● What is asked:
(A) In the person-detection code, start at the words "# initialize the" and stop after "255, size=(len(CLASSES), 3))", swapping "CLASSES" for "LABELS" throughout.
(B) Write the next part of the person-detection script, picking up after its last line.

::: Selection :::

COPY requirements.txt requirements.txt

# Install requirements for the application
RUN pip3 install -r requirements.txt

# Copy the source code to working directory
COPY . ./

ENV UDEV=1

# main.py will run when container starts up on the device
CMD ["bash","-c","./start-services.sh"]

Script to start the services:

#!/bin/sh
bash -c 'python3 -u src/detection.py -u "<Video stream URL>"'&
python3 -u src/main.py

Service for person detection:

#!python3
from imutils.video import VideoStream
import base64
import websocket
import cv2
import imutils
import sys
import json
import numpy as np
import argparse
import cv2

cv2.useOptimized()

model = "MobileNetSSD_deploy.caffemodel"
proto = "MobileNetSSD_deploy.prototxt.txt"

# initialize the list of class labels MobileNet SSD was trained to
# detect, then generate a set of bounding box colors for each class
CLASSES = [
    "person"
]

COLORS = np.random.uniform(0, 255, size=(len(CLASSES), 3))

# construct the argument parse and parse the arguments
ap = argparse.ArgumentParser()
ap.add_argument("-u", "--url", required=True, help="URL for the video")

::: Information shown :::

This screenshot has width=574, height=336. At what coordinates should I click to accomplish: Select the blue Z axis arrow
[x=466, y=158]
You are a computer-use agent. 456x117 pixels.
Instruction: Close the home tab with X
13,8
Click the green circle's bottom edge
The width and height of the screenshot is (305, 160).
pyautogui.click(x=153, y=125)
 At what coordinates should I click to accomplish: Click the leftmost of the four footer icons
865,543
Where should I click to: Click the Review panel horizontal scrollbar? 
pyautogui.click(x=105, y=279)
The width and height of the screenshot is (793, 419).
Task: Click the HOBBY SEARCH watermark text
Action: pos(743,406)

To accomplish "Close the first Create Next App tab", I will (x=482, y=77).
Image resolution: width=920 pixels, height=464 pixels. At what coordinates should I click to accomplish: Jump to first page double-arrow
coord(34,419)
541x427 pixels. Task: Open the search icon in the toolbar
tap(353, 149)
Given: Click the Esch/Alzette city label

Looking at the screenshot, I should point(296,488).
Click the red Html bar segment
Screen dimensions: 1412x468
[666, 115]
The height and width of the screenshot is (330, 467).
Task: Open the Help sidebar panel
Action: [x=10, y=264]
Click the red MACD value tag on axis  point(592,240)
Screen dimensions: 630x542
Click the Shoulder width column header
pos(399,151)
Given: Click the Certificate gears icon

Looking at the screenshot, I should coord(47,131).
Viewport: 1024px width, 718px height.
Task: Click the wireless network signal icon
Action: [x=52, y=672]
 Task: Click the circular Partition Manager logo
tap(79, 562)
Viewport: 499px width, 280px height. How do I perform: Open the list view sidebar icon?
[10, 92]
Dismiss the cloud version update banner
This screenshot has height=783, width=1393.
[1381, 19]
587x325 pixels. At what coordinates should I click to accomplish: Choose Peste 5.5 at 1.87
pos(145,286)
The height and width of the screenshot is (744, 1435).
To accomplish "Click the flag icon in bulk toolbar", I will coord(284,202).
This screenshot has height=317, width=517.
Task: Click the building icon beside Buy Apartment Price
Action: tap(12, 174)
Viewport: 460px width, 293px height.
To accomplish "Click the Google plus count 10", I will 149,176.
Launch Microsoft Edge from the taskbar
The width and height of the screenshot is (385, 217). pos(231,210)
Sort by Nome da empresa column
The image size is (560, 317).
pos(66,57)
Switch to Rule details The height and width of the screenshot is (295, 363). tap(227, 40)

:::

● Task answers:
(A)
# initialize the list of class labels MobileNet SSD was trained to
# detect, then generate a set of bounding box colors for each class
LABELS = [
    "person"
]

COLORS = np.random.uniform(0, 255, size=(len(LABELS), 3))

(B)
ap.add_argument(
    "-c",
    "--confidence",
    type=float,
    default=0.2,
    help="minimum probability to filter weak detections",
)
args = vars(ap.parse_args())

# load our serialized model from disk
print("[INFO] loading model...")
net = cv2.dnn.readNetFromCaffe(proto, model)

img = {"img": np.zeros(255)}

ws = []

def init_connection():
    try:
        ws.append(websocket.WebSocket())
        ws[0].connect("ws://127.0.0.1:80/in")
    except Exception as e:
        print(e)
        sys.exit(1)


def detect(image):
    (h, w) = image.shape[:2]
    blob = cv2.dnn.blobFromImage(
        cv2.resize(image, (300, 300)), 0.007843, (300, 300), 127.5
    )

    # pass the blob through the network and obtain the detections and
    # predictions
    print("[INFO] computing object detections...")
    net.setInput(blob)
    detections = net.forward()
    boxes = []

    # loop over the detections
    for i in np.arange(0, detections.shape[2]):
        # extract the confidence (i.e., probability) associated with the
        # prediction
        confidence = detections[0, 0, i, 2]

        # filter out weak detections by ensuring the `confidence` is
        # greater than the minimum confidence
        if confidence > args["confidence"]:
            # extract the index of the class label from the `detections`,
            # then compute the (x, y)-coordinates of the bounding box for
            # the object
            idx = int(detections[0, 0, i, 1])
            box = detections[0, 0, i, 3:7] * np.array([w, h, w, h])
            (startX, startY, endX, endY) = box.astype("int")
            boxes.append([int(startX), int(startY), int(endX), int(endY)])

            # display the prediction
            label = "{}: {:.2f}%".format(CLASSES[idx], confidence * 100)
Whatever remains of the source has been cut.